In a hospital in eastern Mosul, MSF opened also an emergency room (ER) on 26 March to provide surgical and medical emergency care. The ER will be completed early May with a surgical capacity and a 20-bed ward in order to take in charge war-wounded patients from western Mosul as well as the general population in need of emergency care and to integrate the structure within a broader referral network.  The bed capacity will be increased to 50 beds later in May.

Since the opening, 199 patients have been received in the emergency room. To complement the emergency response MSF is also providing much needed, long term post-operative care with rehabilitation and psychosocial support for wounded who have been treated in field hospitals in Mosul. To date the project has treated 60 patients, 25 of whom are women and children and it is currently running at full capacity.

Qayyarah (OCP): MSF set up a 46 bed hospital, 60 km south of Mosul, with an ER and an operating theatre to provide surgical and medical emergency care. Between January and 15 April, the team has treated 4,322 patients. Around 10% of emergency patients were admitted in the inpatient department (IPD) having a 32-bed capacity. A total of 229 surgical interventions were performed in March 2017.  The hospital in Qayyarah is receiving more severe cases from mass casualty events in western Mosul that overwhelm field hospitals. A 4-bed intensive care unit was opened mid-April to provide care to patients in critical conditions.

Children recently displaced from western Mosul started to be admitted with severe malnutrition in early March. And an intensive therapeutic feeding centre was set up inside this hospital end of March to treat children coming from West Mosul or from IDPs camps in Hammam al-Alil and Qayyarah. The centre has now a 12-bed capacity. 
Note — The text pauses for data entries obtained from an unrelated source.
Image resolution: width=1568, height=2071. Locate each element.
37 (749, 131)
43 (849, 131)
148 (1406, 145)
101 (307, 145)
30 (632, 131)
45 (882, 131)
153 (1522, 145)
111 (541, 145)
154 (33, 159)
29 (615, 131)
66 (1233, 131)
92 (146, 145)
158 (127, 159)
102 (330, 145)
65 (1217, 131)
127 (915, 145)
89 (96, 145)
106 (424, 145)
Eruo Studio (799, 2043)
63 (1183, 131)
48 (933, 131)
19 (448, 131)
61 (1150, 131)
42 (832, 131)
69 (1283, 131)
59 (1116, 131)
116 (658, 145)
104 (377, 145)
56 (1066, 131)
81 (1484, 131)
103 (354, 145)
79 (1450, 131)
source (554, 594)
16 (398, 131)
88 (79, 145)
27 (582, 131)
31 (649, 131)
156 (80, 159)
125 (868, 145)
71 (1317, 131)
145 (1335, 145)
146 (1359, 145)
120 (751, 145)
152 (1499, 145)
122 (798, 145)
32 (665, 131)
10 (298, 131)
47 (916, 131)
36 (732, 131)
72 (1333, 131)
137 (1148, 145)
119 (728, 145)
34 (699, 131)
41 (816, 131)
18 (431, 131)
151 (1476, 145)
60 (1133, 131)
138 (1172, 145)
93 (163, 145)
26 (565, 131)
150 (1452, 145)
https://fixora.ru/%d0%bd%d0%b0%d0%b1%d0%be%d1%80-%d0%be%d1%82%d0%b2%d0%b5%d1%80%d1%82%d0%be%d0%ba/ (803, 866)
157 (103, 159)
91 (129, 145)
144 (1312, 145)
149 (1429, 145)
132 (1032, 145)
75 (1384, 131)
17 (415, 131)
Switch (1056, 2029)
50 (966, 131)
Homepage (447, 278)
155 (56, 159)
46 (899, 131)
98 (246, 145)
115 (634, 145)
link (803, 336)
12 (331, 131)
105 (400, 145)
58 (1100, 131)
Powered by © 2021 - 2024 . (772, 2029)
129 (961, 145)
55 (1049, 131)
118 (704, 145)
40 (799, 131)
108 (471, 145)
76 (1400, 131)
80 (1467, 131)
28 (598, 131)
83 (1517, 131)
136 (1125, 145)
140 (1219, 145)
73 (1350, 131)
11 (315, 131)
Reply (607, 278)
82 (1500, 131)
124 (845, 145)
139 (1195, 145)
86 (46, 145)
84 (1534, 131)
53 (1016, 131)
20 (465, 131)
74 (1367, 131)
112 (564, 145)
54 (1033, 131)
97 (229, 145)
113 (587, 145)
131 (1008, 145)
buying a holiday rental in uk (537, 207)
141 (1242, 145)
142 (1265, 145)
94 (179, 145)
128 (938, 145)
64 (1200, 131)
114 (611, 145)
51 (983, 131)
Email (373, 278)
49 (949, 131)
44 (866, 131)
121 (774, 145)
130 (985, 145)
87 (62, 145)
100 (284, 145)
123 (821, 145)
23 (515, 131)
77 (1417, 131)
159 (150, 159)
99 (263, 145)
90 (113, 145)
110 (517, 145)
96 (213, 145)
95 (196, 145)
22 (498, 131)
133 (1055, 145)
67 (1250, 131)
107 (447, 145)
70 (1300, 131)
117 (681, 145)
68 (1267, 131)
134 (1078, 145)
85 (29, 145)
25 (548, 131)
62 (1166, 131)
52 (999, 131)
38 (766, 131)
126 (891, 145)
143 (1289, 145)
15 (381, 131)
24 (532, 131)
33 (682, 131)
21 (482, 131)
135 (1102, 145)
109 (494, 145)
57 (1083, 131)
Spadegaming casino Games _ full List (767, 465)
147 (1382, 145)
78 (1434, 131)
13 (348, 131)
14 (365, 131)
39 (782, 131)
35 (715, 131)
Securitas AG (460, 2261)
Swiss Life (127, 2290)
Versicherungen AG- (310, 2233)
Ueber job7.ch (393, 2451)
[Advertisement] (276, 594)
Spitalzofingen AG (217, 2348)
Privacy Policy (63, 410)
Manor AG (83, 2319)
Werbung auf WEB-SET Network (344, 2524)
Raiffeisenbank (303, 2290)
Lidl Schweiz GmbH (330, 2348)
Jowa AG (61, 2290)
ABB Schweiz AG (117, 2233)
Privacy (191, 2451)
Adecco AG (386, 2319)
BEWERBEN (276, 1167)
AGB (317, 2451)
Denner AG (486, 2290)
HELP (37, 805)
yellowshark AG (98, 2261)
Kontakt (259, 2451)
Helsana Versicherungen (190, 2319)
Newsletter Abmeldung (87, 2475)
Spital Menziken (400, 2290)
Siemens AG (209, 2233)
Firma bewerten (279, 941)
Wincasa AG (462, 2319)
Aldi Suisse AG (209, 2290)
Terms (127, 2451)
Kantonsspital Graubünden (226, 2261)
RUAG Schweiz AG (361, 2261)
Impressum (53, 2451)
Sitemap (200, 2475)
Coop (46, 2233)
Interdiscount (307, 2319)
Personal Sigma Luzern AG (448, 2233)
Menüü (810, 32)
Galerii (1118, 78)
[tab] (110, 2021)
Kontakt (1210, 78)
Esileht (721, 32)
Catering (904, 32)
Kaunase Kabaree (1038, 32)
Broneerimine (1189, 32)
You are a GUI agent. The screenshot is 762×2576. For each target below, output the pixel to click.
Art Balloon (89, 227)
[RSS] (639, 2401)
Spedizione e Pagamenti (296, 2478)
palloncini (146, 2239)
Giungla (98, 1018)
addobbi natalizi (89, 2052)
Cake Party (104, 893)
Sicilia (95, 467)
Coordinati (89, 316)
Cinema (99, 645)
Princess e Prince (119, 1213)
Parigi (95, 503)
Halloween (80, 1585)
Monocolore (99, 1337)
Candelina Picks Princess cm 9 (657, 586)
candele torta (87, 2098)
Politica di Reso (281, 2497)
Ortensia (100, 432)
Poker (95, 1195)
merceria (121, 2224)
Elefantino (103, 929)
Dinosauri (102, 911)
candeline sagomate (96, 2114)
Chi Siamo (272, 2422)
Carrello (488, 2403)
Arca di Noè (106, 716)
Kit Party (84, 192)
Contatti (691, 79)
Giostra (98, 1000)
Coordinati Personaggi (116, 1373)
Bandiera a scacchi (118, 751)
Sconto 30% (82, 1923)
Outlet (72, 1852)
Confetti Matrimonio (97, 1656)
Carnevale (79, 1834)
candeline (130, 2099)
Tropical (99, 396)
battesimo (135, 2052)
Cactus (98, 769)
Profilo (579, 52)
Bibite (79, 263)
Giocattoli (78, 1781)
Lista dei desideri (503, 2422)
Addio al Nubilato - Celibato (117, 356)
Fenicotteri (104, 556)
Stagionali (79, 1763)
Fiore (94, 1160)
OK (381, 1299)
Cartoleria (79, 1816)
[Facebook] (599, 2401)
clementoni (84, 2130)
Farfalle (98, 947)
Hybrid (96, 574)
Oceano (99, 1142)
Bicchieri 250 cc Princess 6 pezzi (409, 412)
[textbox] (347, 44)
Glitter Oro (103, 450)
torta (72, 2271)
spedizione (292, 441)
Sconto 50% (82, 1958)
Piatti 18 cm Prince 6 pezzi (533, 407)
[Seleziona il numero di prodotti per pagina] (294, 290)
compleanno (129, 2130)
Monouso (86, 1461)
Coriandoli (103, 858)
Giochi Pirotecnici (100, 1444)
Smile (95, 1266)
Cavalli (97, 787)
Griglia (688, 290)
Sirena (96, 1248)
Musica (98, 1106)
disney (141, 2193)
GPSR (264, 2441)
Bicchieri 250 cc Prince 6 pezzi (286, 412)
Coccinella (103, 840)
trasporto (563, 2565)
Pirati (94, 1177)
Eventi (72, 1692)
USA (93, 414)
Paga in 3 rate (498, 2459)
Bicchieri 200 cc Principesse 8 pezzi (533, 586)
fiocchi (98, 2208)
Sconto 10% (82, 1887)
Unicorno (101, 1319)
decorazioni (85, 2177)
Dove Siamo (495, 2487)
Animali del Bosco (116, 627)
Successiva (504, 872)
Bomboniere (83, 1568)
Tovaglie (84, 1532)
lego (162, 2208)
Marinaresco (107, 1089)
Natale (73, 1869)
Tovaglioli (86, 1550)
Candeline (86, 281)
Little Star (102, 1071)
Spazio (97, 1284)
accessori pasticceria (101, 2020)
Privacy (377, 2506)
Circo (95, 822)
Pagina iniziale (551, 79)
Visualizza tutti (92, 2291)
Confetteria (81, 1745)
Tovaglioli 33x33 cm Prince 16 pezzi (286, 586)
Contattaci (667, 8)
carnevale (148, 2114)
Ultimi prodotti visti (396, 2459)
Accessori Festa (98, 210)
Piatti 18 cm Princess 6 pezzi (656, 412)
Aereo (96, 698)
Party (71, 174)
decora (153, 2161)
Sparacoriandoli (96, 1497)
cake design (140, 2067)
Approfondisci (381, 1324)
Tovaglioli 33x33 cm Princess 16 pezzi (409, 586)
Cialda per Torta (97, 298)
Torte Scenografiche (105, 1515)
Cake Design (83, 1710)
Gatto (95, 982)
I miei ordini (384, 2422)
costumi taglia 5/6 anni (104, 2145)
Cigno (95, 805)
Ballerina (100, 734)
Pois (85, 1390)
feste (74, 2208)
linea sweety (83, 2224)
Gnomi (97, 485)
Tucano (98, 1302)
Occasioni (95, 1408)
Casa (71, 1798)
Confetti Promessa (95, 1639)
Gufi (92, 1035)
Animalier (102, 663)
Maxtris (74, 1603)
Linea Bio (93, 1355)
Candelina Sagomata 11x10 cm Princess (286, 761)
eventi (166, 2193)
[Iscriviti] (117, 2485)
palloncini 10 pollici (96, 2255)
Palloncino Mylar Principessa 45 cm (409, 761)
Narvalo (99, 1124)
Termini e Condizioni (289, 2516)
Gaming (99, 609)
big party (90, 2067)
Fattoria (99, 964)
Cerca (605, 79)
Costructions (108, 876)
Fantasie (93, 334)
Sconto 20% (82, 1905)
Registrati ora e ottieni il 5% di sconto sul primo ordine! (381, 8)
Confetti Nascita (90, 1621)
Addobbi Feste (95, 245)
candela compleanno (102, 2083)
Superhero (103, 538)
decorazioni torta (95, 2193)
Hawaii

Since February MSF has been running a mental health clinic in Qayyarah hospital for patients admitted in the hospital as well as for patients referred from Qayyarah camps. The team consisting of a psychiatrist, two psychologists and a psychosocial counsellor has seen 191 patients from the opening to 10 April.

Camps for displaced people

MSF teams have expanded their reach to those fleeing the fighting in Mosul and displaced in Ninewa governorate. In response to the influx of internally displaced people, mobile teams are providing primary health care, treatment for chronic diseases as well as psychological and psychiatric care in Hasansham, Khazer and Chamakor camps, west of Erbil. They also provide health services in camps like Debaga hosting displaced people who fled in 2014 or later.

In March 3,512 medical consultations were provided in addition to 2,292 mental health consultations with a psychiatrist, a psychologist or a psychosocial counsellor) were provided. Globally mobile teams have been providing mental health services in 17sites.